-- The data follows --

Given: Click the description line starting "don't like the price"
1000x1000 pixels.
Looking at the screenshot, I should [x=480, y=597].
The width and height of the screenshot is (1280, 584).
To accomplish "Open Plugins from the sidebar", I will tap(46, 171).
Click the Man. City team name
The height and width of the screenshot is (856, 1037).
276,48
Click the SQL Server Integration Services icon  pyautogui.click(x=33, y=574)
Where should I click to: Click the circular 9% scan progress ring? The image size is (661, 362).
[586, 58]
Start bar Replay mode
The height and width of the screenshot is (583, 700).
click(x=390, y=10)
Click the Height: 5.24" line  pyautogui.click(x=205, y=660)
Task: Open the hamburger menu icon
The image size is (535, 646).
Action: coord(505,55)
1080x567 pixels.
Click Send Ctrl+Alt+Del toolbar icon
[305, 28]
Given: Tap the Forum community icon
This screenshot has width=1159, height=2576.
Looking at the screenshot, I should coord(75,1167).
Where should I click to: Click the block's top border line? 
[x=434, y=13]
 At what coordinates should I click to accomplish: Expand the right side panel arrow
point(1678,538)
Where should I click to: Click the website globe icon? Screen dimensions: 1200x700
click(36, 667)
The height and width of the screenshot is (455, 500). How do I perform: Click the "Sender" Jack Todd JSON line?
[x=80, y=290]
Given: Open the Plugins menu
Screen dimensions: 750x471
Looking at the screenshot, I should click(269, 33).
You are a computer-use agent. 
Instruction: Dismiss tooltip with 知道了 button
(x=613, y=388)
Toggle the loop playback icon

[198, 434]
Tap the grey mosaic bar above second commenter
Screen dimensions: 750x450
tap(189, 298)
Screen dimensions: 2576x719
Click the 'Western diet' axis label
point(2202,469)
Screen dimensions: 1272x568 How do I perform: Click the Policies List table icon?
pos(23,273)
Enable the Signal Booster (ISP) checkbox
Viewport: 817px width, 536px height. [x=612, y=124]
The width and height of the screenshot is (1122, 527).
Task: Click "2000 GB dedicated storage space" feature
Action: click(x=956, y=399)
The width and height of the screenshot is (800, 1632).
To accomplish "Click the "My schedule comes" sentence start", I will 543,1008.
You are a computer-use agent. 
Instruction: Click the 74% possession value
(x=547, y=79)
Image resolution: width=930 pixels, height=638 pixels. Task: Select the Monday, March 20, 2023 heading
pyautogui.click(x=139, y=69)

-- The data concluded --

# Exercise goal
Find and copy every line in the entries above where the string "menu" occurs.

# Output of the task
Task: Open the hamburger menu icon
Given: Open the Plugins menu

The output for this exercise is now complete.